DeHumor: Visual Analytics for Decomposing Humor
- URL: http://arxiv.org/abs/2107.08356v1
- Date: Sun, 18 Jul 2021 04:01:07 GMT
- Title: DeHumor: Visual Analytics for Decomposing Humor
- Authors: Xingbo Wang, Yao Ming, Tongshuang Wu, Haipeng Zeng, Yong Wang, Huamin
Qu
- Abstract summary: We develop DeHumor, a visual system for analyzing humorous behaviors in public speaking.
To intuitively reveal the building blocks of each concrete example, DeHumor decomposes each humorous video into multimodal features.
We show that DeHumor is able to highlight various building blocks of humor examples.

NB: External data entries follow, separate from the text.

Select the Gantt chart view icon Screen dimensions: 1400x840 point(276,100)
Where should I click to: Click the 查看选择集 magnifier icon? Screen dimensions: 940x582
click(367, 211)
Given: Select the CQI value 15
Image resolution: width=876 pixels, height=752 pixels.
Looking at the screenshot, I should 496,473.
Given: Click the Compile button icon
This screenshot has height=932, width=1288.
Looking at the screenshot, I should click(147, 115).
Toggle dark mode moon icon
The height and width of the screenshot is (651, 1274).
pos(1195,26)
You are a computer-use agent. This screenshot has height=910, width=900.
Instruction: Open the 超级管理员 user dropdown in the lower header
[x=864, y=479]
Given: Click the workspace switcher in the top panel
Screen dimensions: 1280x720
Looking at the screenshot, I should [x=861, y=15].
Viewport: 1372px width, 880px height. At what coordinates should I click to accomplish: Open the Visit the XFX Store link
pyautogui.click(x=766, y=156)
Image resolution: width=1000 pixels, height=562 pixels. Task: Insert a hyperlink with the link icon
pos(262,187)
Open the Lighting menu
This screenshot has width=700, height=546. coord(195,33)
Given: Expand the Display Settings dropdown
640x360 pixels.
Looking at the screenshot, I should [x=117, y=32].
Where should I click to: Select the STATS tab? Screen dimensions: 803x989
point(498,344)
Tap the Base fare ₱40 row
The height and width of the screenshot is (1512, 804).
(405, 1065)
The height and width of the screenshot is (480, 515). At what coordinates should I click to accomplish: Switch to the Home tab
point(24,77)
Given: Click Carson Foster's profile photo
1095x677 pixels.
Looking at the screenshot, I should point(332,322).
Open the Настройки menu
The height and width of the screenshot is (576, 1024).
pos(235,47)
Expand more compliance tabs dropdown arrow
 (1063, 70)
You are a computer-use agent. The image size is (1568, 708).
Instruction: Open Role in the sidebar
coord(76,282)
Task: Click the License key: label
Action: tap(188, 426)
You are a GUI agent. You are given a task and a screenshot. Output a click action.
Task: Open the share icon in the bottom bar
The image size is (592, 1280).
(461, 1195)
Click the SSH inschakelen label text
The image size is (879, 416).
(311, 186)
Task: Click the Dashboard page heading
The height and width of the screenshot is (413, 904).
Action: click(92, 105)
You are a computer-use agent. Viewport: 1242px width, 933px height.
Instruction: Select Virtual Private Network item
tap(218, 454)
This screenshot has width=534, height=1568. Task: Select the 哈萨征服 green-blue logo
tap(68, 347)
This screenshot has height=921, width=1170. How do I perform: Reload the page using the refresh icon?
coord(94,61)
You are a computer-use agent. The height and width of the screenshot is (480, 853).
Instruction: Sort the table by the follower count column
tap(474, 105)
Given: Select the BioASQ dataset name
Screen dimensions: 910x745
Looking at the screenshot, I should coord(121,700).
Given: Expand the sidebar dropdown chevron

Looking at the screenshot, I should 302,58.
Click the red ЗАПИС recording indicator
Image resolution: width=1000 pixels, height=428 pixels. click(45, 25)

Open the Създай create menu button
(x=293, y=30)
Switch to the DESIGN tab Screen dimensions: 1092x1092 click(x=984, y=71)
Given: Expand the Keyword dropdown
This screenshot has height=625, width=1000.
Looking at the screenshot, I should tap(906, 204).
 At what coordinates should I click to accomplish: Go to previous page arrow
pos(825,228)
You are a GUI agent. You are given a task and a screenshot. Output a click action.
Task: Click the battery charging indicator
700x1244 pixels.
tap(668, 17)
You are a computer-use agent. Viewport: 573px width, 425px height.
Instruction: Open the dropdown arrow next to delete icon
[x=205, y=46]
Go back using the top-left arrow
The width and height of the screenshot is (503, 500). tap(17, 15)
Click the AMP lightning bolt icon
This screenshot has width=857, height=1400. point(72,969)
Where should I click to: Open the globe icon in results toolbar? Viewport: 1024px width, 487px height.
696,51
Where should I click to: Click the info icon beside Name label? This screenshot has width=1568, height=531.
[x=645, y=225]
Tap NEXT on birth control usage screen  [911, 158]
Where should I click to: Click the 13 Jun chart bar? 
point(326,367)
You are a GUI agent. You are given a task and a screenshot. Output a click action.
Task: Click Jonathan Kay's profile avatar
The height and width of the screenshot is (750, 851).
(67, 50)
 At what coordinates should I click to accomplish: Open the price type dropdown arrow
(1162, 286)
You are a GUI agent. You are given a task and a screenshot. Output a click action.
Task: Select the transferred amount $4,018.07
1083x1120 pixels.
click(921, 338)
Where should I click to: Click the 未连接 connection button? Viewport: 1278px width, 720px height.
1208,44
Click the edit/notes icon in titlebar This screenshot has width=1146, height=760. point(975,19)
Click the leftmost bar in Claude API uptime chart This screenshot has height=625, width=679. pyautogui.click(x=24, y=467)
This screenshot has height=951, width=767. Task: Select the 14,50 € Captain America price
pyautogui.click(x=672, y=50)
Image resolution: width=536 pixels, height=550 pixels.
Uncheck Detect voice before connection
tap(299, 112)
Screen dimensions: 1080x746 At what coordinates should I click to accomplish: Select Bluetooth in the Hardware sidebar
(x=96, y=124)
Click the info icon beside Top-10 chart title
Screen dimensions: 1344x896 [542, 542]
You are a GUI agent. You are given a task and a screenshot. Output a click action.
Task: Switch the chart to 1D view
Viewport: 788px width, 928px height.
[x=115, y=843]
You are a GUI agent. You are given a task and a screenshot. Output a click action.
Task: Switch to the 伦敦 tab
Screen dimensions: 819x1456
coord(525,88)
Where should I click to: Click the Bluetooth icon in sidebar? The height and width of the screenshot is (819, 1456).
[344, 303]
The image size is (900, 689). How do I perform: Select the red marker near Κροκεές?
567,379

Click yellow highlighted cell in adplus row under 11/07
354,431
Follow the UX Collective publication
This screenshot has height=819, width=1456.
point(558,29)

- Score: 36.300283476950796
- License: http://arxiv.org/licenses/nonexclusive-distrib/1.0/
- Abstract: Despite being a critical communication skill, grasping humor is challenging
-- a successful use of humor requires a mixture of both engaging content
build-up and an appropriate vocal delivery (e.g., pause). Prior studies on
computational humor emphasize the textual and audio features immediately next
to the punchline, yet overlooking longer-term context setup. Moreover, the
theories are usually too abstract for understanding each concrete humor
snippet. To fill in the gap, we develop DeHumor, a visual analytical system for
analyzing humorous behaviors in public speaking. To intuitively reveal the
building blocks of each concrete example, DeHumor decomposes each humorous
video into multimodal features and provides inline annotations of them on the
video script. In particular, to better capture the build-ups, we introduce
content repetition as a complement to features introduced in theories of
computational humor and visualize them in a context linking graph. To help
users locate the punchlines that have the desired features to learn, we
summarize the content (with keywords) and humor feature statistics on an
augmented time matrix. With case studies on stand-up comedy shows and TED
talks, we show that DeHumor is able to highlight various building blocks of
humor examples. In addition, expert interviews with communication coaches and
humor researchers demonstrate the effectiveness of DeHumor for multimodal humor
analysis of speech content and vocal delivery.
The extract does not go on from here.